- [Data listing]:
======

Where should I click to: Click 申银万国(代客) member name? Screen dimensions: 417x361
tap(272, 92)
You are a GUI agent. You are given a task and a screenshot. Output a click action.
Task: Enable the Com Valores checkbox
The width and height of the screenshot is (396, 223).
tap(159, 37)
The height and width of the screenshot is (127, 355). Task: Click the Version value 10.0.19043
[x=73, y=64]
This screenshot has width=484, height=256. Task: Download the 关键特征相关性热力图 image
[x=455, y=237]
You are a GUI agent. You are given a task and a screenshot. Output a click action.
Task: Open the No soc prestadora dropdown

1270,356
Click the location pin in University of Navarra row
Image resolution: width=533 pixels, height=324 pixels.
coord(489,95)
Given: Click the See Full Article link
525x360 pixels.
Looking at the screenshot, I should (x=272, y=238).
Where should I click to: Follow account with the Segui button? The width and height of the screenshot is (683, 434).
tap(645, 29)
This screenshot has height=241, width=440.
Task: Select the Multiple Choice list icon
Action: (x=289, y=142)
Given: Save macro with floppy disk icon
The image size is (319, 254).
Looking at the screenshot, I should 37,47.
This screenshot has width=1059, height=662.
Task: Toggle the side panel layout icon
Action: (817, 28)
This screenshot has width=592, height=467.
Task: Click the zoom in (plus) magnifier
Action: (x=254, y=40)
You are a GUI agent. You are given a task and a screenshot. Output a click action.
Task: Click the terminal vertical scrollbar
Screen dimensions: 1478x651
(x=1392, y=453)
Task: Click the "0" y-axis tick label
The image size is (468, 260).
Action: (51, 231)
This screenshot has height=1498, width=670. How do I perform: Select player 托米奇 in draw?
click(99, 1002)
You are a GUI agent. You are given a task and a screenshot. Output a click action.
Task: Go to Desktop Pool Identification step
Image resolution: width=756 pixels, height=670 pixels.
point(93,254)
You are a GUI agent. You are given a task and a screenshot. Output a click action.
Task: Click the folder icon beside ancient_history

======

- [What you need to do]: Rewrite all of the material above, putting "interface agent" wherever "GUI agent" appears and keeping everything else the same.

- [Task answer]:
Where should I click to: Click 申银万国(代客) member name? Screen dimensions: 417x361
tap(272, 92)
You are a interface agent. You are given a task and a screenshot. Output a click action.
Task: Enable the Com Valores checkbox
The width and height of the screenshot is (396, 223).
tap(159, 37)
The height and width of the screenshot is (127, 355). Task: Click the Version value 10.0.19043
[x=73, y=64]
This screenshot has width=484, height=256. Task: Download the 关键特征相关性热力图 image
[x=455, y=237]
You are a interface agent. You are given a task and a screenshot. Output a click action.
Task: Open the No soc prestadora dropdown

1270,356
Click the location pin in University of Navarra row
Image resolution: width=533 pixels, height=324 pixels.
coord(489,95)
Given: Click the See Full Article link
525x360 pixels.
Looking at the screenshot, I should (x=272, y=238).
Where should I click to: Follow account with the Segui button? The width and height of the screenshot is (683, 434).
tap(645, 29)
This screenshot has height=241, width=440.
Task: Select the Multiple Choice list icon
Action: (x=289, y=142)
Given: Save macro with floppy disk icon
The image size is (319, 254).
Looking at the screenshot, I should 37,47.
This screenshot has width=1059, height=662.
Task: Toggle the side panel layout icon
Action: (817, 28)
This screenshot has width=592, height=467.
Task: Click the zoom in (plus) magnifier
Action: (x=254, y=40)
You are a interface agent. You are given a task and a screenshot. Output a click action.
Task: Click the terminal vertical scrollbar
Screen dimensions: 1478x651
(x=1392, y=453)
Task: Click the "0" y-axis tick label
The image size is (468, 260).
Action: (51, 231)
This screenshot has height=1498, width=670. How do I perform: Select player 托米奇 in draw?
click(99, 1002)
You are a interface agent. You are given a task and a screenshot. Output a click action.
Task: Go to Desktop Pool Identification step
Image resolution: width=756 pixels, height=670 pixels.
point(93,254)
You are a interface agent. You are given a task and a screenshot. Output a click action.
Task: Click the folder icon beside ancient_history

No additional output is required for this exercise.